Red Hat Bugzilla – Bug 807616
RFE: Read-only checkout of a project
Last modified: 2014-10-19 19:00:38 EDT
Can we get a read-only checkout of a project.
This will be useful for tutorials, and for investigating without inadvertently changing something.
The lowest hanging fruit might be simply to do something like:
csprocessor export <SPECID>
and it does a csprocessor checkout, only it also writes:
in the csprocessor.cfg file.
Then whenever the user runs
If the csprocessor.cfg contains "ACCESS: readonly" then it declines and says: "Project is read-only".
This would make the tutorials a lot safer. Especially since tutorials are going to be executed by people who don't know what they are doing, the last thing we need is people continually overwriting the demo material by accidentally pushing a read-only tutorial back to the server.
That would be a maintenance/administration nightmare for me, and would make the tutorials useless for people if the content specs they rely on are broken.
While I do agree that a read only ability is a good idea. Putting it as plain text like that in the csprocessor.cfg seems like a bad design pattern because its far too easy to change. Also as another example what if the user does csprocessor push <FILE> then that breaks the given example.
The best solution would be to have a property server sided that specifies who or what role can modify the content specification. That however is part of the authentication mechanisms which have yet to be done and won't be until Skynet gets it's sorted out.

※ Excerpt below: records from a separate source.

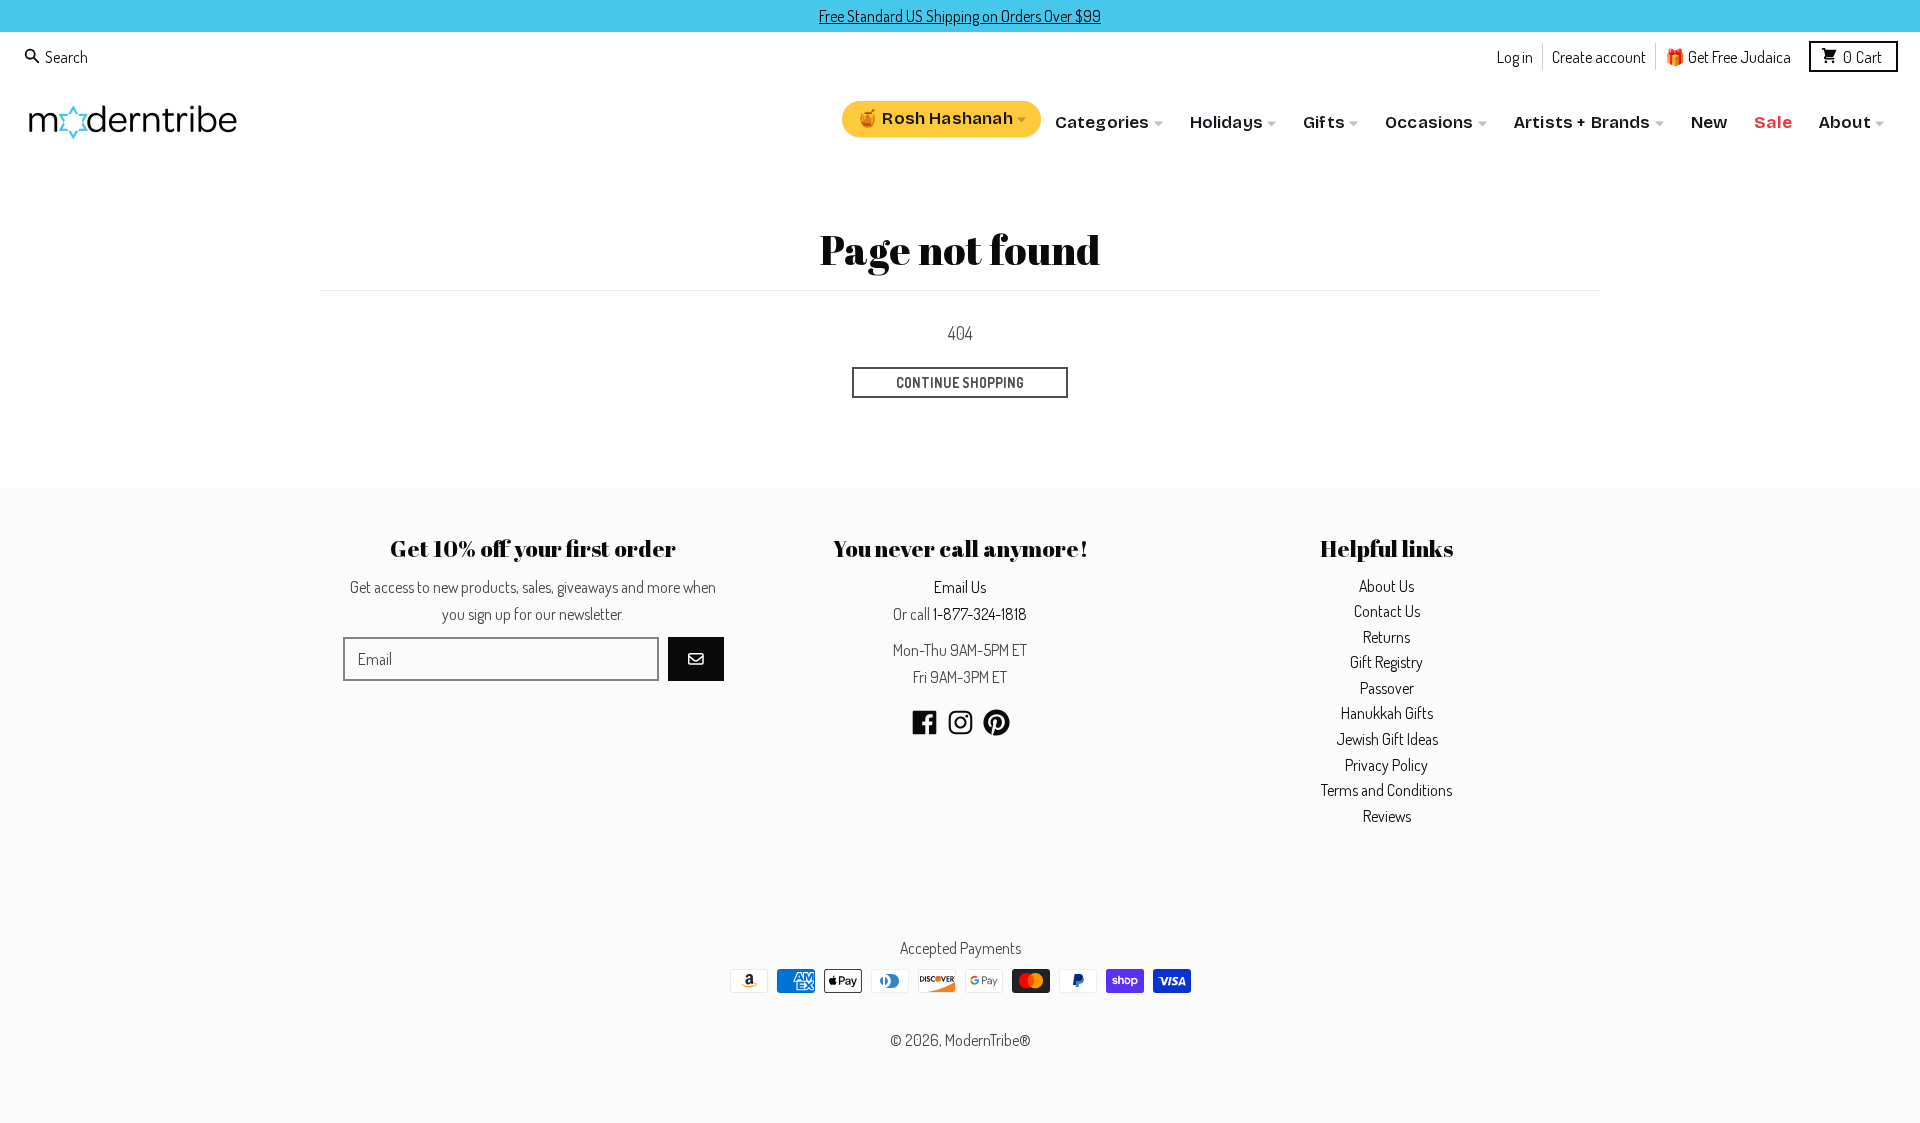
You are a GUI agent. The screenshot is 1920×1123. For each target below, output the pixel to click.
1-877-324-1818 (980, 614)
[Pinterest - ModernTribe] (996, 722)
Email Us (960, 587)
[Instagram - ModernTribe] (960, 722)
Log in (1515, 55)
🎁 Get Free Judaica (1728, 55)
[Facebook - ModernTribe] (924, 722)
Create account (1599, 55)
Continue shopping (960, 382)
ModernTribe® (988, 1040)
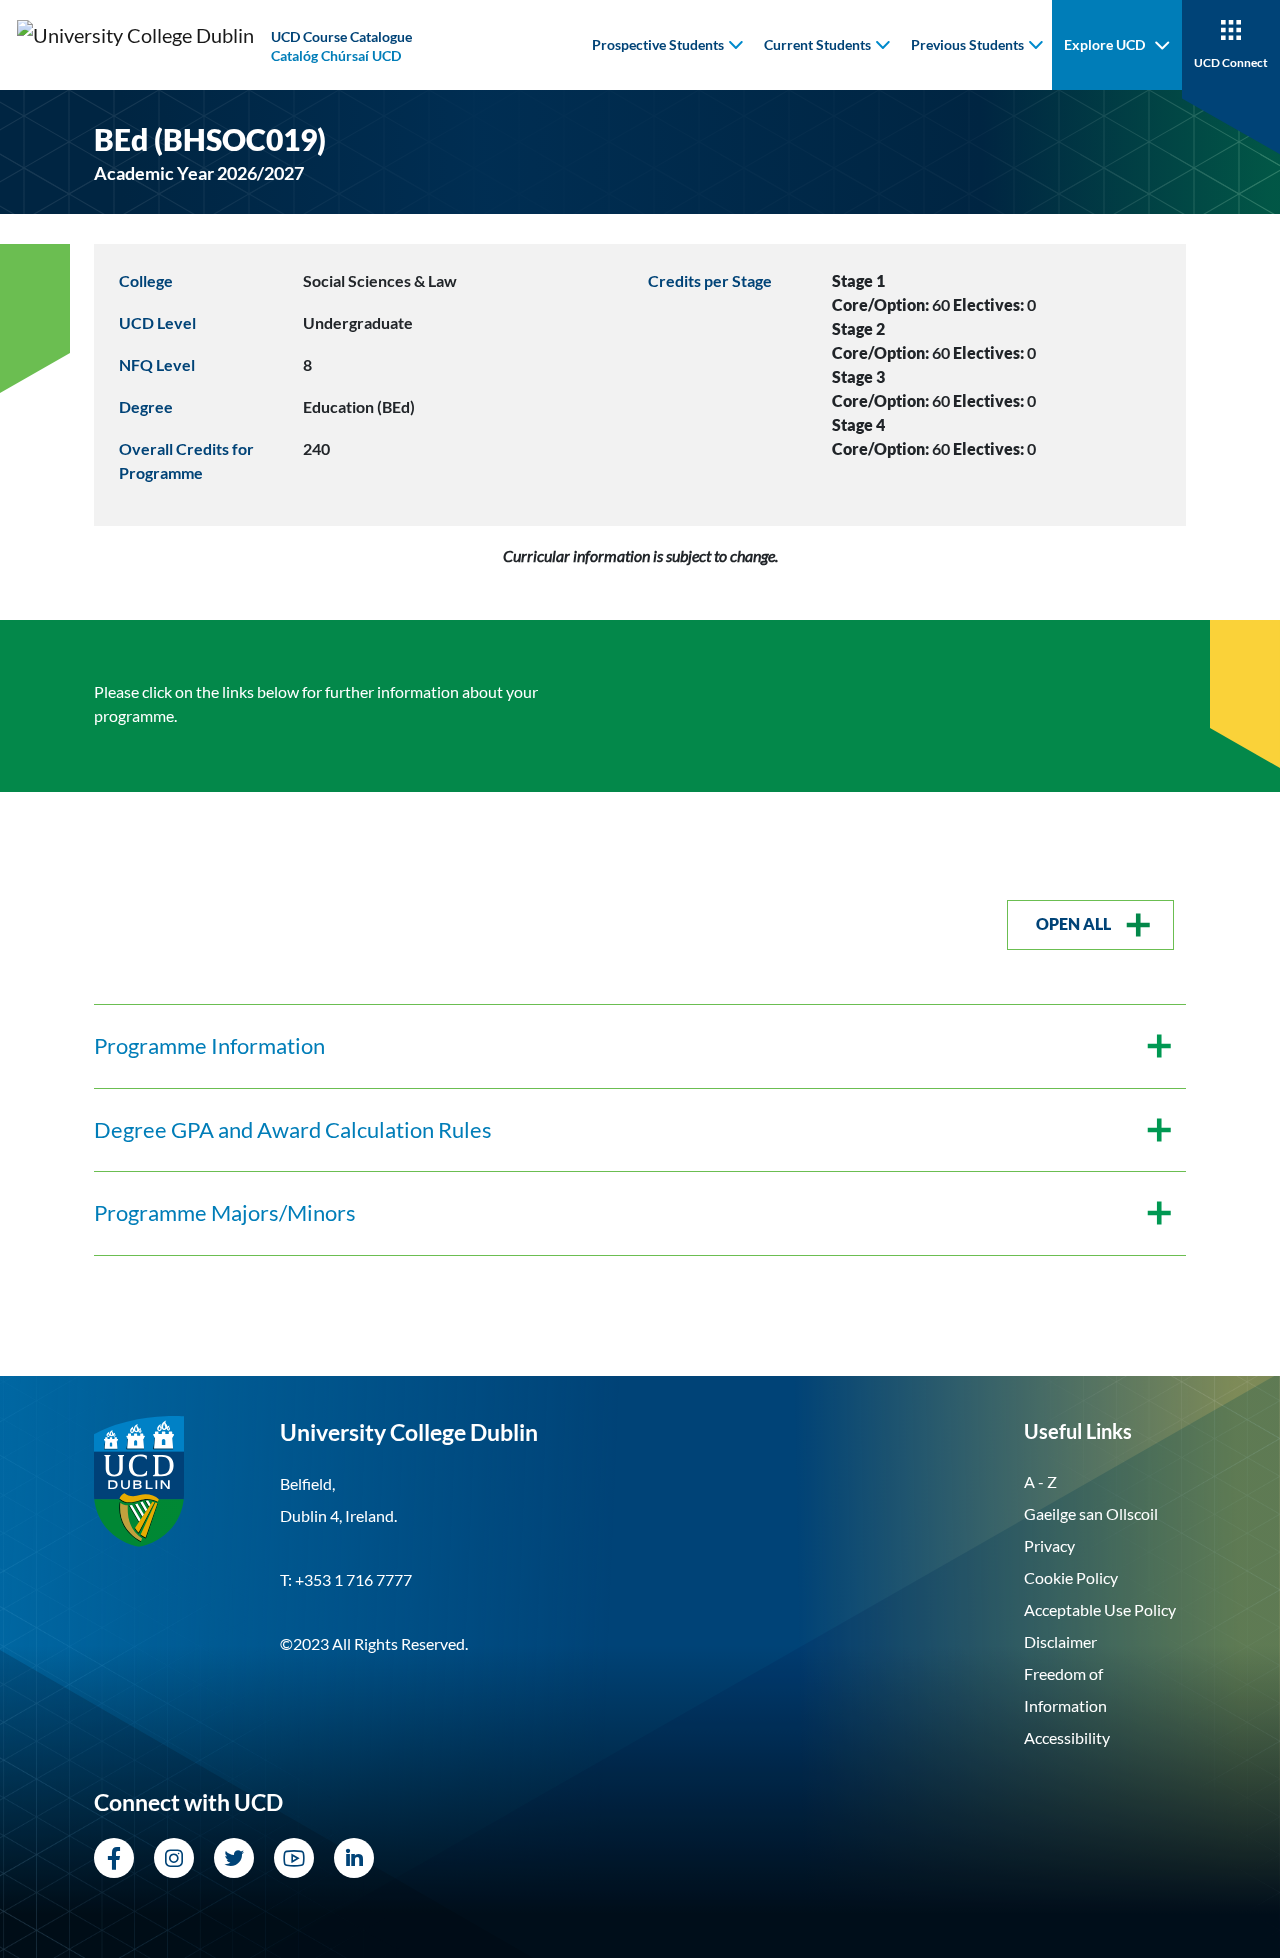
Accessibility (1067, 1737)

So possibly for a temporary solution the ACCESS: readonly will do. Another possibility is to add a Property Tag in Skynet that defines the CSP is readonly and can only be altered by the creator (or possibly a list of users who are permitted). The issue with this is that the property tag can easily be removed in Skynet.
Yes, I concur with all your observations. Real security is still some way off.
This RFE is less about "preventing deliberate circumvention" than it is about "protecting new users from inadvertent mistakes by pressing the wrong button".
Making the tutorial content specs read-only with a server-side flag would protect them nicely.
An export command that set a client-side "readonly" switch would enable people to check out various projects and build them for previewing purposes, and protect them from accidentally pushing them (for example by executing the push command in the wrong terminal window).
Added the basic implementation in 0.23.0.
There is a Property Tag called "CSP Read Only" setup in skynet. To use it add the property to the Content Spec that you want as read only. To specify users that can edit it set the value of the property to include a comma separated list of users.
See: http://skynet.usersys.redhat.com:8080/TopicIndex/Topic.seam?topicTopicId=7272 for an example
Then when you attempt to validate or push the content specification you will get the following error message "ERROR: Invalid Content Specification! The content specification is read-only."
1. Find your Content Spec in the web interface. Click on "Edit and Tag" in the context menu.
2. Go to the Properties Tab.
3. In the Properties Name tab, drop down the combo box and select "- CSP Read Only"
4. Optionally: add a comma-separated list of usernames of users who will be able to edit the Content Spec, in the "Value" field.
5. Click the "Add" button.
6. Click the "Update" button.
Closing and setting as current release as no QA was performed by the original reporter. If there is still an issue with this bug still than please re-open it.